== Text block ==
◇ ◇ ◇ ◇ ◇

At the end of last year, Chinese national television showed twelve straight days of a multipart documentary film entitled "The Ascent of the Great Powers," which features Chinese historians scrupulously parsing the reasons for the rise and fall of the world's great empires, from Alexander the Great and Rome to the Soviet Union and the United States. The film grew out of a lecture series by the same name that was given in 2003 in the Upper Party School of the Chinese Communist Party, which trains future leaders of the People's Republic of China. After the film was shown on Chinese television, many analysts speculated that the government in Beijing is beginning to groom the Chinese masses for the Celestial Kingdom's imminent transformation into a global superpower.
Judging from the atmosphere in Beijing at the National People's Conference (NPC), which began on March 5 and will conclude on March 16, the initial phase of preparations has been completed. Beijing is now ready to openly declare its imperial ambitions and has roughed out a plan for achieving the global dominion that it so desires.
The United States has been struck by the announcement that China's military budget for this year will grow by 17.8%. Washington is particularly uneasy about the fact that this is the largest increase in the Chinese military budget in five years. Beijing plans to spend almost 350 billion yuan (approximately $45 billion) on defense, which is 7.19% of the country's entire annual budget. In response, Pentagon chief Robert Gates said that "the US administration is very concerned by the militarization of China and the obscurity of its goals." In actual terms, of course, the Chinese military budget is pennies compared to the funds earmarked for defense in the US budget: this year, the Pentagon has requested $481.4 billion from Congress (15.71% of the American budget) on top of expenditures for the operations in Iraq and Afghanistan. When it comes to defense spending, it appears that Washington still has nothing to worry about from the Chinese.

◇ ◇ ◇ ◇ ◇

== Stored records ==
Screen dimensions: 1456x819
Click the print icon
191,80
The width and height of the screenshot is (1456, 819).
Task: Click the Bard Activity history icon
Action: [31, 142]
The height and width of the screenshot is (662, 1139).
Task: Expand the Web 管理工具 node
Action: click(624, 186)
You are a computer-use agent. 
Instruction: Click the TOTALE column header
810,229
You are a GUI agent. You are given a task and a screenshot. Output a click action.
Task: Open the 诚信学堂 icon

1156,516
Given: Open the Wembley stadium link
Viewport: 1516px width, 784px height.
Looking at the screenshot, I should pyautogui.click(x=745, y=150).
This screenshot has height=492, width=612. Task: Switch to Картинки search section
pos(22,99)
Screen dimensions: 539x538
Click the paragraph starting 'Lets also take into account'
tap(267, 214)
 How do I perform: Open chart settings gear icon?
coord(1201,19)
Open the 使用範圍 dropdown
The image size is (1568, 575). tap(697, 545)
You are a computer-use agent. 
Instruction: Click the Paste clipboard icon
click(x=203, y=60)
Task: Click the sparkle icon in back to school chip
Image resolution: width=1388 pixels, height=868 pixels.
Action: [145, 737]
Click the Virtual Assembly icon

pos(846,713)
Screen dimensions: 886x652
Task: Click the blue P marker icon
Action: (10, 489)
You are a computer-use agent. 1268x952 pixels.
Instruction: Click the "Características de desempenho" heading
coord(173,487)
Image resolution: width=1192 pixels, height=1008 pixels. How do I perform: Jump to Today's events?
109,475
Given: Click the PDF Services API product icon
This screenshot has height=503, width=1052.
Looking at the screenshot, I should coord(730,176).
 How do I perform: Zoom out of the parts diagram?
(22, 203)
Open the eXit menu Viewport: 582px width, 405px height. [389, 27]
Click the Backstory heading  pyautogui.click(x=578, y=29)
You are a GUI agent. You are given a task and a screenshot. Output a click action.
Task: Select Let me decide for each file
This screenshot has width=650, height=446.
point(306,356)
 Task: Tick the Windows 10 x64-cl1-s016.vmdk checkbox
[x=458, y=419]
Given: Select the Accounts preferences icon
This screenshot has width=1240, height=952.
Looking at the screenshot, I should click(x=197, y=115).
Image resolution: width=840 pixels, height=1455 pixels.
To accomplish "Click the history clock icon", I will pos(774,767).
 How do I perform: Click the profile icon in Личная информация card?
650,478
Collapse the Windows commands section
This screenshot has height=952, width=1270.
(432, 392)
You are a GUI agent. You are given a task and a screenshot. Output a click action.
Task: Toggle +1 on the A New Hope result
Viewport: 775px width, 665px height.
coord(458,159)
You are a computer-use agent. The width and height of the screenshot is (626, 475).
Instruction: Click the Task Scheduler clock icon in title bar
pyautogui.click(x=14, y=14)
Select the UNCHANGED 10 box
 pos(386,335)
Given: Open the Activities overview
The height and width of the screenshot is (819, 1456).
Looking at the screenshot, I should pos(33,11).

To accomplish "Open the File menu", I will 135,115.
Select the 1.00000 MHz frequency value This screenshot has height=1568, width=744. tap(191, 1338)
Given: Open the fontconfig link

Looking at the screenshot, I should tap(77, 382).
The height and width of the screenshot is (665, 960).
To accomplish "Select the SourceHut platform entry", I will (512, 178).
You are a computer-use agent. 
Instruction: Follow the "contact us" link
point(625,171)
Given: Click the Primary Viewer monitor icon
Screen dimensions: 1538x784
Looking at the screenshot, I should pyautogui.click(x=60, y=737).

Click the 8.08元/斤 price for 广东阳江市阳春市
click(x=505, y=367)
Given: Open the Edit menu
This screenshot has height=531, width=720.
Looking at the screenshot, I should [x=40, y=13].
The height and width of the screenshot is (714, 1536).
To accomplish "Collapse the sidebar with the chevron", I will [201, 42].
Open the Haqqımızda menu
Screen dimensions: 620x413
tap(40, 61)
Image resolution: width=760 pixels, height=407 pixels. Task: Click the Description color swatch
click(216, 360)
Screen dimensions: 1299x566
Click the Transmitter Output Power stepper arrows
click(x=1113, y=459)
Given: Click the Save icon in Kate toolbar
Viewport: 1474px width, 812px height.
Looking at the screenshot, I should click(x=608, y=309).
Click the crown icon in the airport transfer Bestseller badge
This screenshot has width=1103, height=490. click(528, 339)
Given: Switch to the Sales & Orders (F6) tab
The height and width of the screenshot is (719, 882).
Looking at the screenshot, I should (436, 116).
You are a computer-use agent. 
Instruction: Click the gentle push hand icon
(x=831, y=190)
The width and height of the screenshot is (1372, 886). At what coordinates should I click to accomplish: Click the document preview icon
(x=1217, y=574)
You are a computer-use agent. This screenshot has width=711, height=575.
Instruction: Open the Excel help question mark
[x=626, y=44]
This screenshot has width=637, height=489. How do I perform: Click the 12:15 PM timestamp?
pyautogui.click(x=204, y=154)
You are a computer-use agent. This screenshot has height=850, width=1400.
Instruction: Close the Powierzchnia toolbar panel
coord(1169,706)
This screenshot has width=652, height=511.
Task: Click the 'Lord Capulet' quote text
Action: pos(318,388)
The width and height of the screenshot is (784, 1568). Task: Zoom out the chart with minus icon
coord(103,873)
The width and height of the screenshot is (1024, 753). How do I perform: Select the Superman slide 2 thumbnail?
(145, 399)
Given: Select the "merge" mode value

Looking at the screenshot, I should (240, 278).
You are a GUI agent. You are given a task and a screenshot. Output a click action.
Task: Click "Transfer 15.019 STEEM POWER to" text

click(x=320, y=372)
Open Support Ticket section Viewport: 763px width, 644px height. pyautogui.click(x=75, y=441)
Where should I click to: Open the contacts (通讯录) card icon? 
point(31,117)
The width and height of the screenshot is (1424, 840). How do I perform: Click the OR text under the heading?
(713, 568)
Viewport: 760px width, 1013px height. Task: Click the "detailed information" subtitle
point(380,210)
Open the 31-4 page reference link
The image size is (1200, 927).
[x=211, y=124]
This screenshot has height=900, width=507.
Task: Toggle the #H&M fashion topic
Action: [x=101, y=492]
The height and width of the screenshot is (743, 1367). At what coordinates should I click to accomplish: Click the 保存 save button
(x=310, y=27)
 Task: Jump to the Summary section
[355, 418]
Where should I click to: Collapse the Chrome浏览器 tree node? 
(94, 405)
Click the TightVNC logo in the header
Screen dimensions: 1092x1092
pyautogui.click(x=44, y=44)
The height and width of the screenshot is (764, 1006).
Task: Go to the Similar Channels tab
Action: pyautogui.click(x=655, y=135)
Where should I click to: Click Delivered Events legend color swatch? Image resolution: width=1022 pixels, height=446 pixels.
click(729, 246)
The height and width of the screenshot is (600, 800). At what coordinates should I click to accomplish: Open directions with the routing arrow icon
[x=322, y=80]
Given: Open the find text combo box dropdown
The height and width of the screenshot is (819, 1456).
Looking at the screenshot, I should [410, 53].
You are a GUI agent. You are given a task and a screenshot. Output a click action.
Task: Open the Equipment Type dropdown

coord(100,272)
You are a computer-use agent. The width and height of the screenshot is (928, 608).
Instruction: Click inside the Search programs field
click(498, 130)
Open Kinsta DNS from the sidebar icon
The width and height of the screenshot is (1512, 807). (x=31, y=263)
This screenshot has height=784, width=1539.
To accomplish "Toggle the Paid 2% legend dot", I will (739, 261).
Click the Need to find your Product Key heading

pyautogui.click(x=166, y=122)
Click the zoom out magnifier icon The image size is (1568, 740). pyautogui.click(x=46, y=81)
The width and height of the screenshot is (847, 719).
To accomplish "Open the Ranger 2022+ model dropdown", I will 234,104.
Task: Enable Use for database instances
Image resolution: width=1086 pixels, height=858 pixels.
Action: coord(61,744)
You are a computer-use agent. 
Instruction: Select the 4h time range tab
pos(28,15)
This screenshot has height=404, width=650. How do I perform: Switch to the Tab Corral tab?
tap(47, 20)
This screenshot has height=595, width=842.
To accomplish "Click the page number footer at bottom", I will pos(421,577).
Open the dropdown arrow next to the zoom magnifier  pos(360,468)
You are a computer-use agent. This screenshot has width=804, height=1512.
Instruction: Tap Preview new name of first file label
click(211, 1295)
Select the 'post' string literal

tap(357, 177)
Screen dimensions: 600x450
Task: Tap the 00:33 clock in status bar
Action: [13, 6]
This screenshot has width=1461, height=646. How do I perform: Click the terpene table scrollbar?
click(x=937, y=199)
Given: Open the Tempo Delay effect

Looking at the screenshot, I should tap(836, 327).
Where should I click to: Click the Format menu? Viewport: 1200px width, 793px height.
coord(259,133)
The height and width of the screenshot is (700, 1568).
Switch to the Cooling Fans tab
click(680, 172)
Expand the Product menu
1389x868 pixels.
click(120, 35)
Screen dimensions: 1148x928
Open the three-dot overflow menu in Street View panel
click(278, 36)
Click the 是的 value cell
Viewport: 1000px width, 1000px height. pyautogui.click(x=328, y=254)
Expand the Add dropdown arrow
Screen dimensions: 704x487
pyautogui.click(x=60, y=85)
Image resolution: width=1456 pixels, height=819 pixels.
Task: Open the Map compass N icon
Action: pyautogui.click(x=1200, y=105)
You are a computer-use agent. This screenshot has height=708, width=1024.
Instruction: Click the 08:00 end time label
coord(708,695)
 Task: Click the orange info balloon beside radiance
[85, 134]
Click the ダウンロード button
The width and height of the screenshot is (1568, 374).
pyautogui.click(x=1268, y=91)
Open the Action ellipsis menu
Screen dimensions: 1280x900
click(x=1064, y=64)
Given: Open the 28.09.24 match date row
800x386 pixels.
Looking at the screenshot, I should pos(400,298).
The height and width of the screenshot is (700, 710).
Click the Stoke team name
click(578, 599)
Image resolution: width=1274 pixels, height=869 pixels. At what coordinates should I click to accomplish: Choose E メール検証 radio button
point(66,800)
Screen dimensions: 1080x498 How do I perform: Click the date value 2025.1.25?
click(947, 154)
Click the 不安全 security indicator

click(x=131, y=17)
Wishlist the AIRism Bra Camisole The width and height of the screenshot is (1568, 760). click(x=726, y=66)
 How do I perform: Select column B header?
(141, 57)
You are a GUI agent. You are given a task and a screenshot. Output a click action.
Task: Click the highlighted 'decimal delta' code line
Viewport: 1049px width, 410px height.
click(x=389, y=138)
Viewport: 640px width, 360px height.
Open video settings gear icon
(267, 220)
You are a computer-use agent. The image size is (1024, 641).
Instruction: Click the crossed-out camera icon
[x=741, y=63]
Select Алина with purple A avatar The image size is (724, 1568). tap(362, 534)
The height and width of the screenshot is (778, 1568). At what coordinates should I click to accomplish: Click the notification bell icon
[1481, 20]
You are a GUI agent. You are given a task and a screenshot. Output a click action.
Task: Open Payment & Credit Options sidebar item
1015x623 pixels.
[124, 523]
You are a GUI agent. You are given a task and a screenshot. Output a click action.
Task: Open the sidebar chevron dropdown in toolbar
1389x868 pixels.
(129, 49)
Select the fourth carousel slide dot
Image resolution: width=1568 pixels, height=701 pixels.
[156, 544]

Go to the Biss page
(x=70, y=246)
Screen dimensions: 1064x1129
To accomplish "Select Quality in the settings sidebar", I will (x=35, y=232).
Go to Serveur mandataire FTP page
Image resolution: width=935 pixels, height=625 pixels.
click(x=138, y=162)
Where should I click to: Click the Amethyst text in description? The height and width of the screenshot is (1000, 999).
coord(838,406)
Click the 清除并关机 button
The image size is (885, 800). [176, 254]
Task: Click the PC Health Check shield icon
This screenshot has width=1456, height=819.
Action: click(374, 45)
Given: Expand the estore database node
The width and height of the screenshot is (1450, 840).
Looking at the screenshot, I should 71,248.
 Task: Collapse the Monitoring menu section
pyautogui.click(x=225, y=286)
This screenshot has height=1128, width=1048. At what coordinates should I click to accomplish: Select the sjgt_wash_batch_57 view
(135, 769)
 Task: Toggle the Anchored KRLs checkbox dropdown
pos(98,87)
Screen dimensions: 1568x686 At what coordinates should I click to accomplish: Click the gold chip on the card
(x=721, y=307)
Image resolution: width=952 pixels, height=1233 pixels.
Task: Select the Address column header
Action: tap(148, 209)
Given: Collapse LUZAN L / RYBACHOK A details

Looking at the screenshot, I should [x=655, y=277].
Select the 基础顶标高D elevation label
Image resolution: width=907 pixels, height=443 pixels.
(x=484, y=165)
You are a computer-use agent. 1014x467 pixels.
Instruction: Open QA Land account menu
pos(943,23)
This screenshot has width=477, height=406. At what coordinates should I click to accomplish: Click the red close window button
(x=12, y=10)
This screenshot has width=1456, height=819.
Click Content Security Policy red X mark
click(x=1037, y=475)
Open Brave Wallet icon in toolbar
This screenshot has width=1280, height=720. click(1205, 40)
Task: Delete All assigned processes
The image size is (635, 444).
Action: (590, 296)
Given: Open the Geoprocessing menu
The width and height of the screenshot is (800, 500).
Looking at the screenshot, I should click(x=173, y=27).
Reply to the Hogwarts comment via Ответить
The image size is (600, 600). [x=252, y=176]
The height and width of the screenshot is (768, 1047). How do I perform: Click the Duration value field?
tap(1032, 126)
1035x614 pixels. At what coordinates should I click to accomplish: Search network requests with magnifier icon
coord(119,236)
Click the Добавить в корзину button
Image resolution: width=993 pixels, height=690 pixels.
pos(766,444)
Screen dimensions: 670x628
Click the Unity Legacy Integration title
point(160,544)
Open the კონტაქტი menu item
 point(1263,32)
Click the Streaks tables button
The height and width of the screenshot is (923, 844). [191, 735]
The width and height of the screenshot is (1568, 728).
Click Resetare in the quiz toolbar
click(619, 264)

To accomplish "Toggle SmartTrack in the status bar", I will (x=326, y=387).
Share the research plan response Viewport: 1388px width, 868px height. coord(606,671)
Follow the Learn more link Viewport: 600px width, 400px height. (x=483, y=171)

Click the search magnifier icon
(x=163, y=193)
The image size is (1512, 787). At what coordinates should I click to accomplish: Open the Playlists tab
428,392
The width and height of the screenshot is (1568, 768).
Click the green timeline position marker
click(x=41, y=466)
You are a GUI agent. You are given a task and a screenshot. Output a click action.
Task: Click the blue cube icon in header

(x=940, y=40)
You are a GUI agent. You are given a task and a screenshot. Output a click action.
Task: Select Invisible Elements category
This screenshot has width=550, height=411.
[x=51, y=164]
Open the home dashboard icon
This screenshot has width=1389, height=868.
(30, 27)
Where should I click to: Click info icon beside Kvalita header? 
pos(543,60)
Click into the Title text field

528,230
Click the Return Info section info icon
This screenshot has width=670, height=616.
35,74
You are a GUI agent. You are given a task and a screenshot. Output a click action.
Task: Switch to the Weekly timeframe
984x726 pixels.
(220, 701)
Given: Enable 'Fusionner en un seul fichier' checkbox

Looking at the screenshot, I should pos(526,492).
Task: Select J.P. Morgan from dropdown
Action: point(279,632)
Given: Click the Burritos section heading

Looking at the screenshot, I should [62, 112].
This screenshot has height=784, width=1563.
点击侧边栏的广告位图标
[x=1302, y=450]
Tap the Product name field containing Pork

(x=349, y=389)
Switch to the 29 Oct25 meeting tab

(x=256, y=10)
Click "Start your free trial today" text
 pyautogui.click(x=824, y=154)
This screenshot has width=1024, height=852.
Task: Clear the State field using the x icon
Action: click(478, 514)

◇ ◇ ◇ ◇ ◇

== Parts of the exercise ==
1. Transcribe the stretch of the article on China's great-power ambitions from "At the end of" through "a global superpower.".
2. Write the next part of the article on China's great-power ambitions, starting right after its final sentence.
These records were drawn from a separate source.

== Answers to each task ==
1.
At the end of last year, Chinese national television showed twelve straight days of a multipart documentary film entitled "The Ascent of the Great Powers," which features Chinese historians scrupulously parsing the reasons for the rise and fall of the world's great empires, from Alexander the Great and Rome to the Soviet Union and the United States. The film grew out of a lecture series by the same name that was given in 2003 in the Upper Party School of the Chinese Communist Party, which trains future leaders of the People's Republic of China. After the film was shown on Chinese television, many analysts speculated that the government in Beijing is beginning to groom the Chinese masses for the Celestial Kingdom's imminent transformation into a global superpower.

2.
The NPC, however, will soon adopt a measure that has the potential to be a much more dangerous weapon than China's anti-satellite missiles. The law, which is entitled "On Assisted Employment," is aimed at strengthening China's global presence by supporting Chinese workers who wish to work abroad.
The Chinese diaspora has traditionally played a crucial role in advancing the interests of the Chinese authorities beyond the country's borders. This kind of cooperation between Beijing and Chinese immigrants abroad is exemplified by the success in the 1980s of Deng Xiaoping's economic reforms, which relied largely on experience, professional connections, and investment supplied by Chinese working in other countries. Since then, cooperation between officials in Beijing and the leaders of Chinese communities abroad has become a quiet but essential strategic branch of Chinese foreign policy.
Chinese immigrant communities, many with roots that go back a hundred years or more, can be found in many countries around the world. Earlier, these communities grew up more or less spontaneously and at random: someone succeeded in leaving China for a another country, and soon many relatives followed, providing the basis for a larger community. Many Chinese left their homeland because of China's exploding population and the impossibility of finding work in the countryside, while some were fleeing creditors or the law. The political cataclysms of war and revolution also made immigrants out of millions of Chinese.
More recently, the strained circumstances in China's labor market have encouraged many Chinese to seek work abroad. The ranks of the unemployed in China increasingly include not only recent migrants to the cities from the countryside but also highly-qualified specialists, particularly computer technicians, IT managers, and doctors. However, for the average citizen, the path to leaving China to work abroad is littered with bureaucratic obstacles. Until recently, to get around these obstacles people could hire private firms that promised, for a hefty fee, to find employers abroad and file all of the necessary paperwork. More often than not, however, these companies have turned out to be fronts for swindlers, and the Chinese media is full of stories of gullible people who were taken in by such scams.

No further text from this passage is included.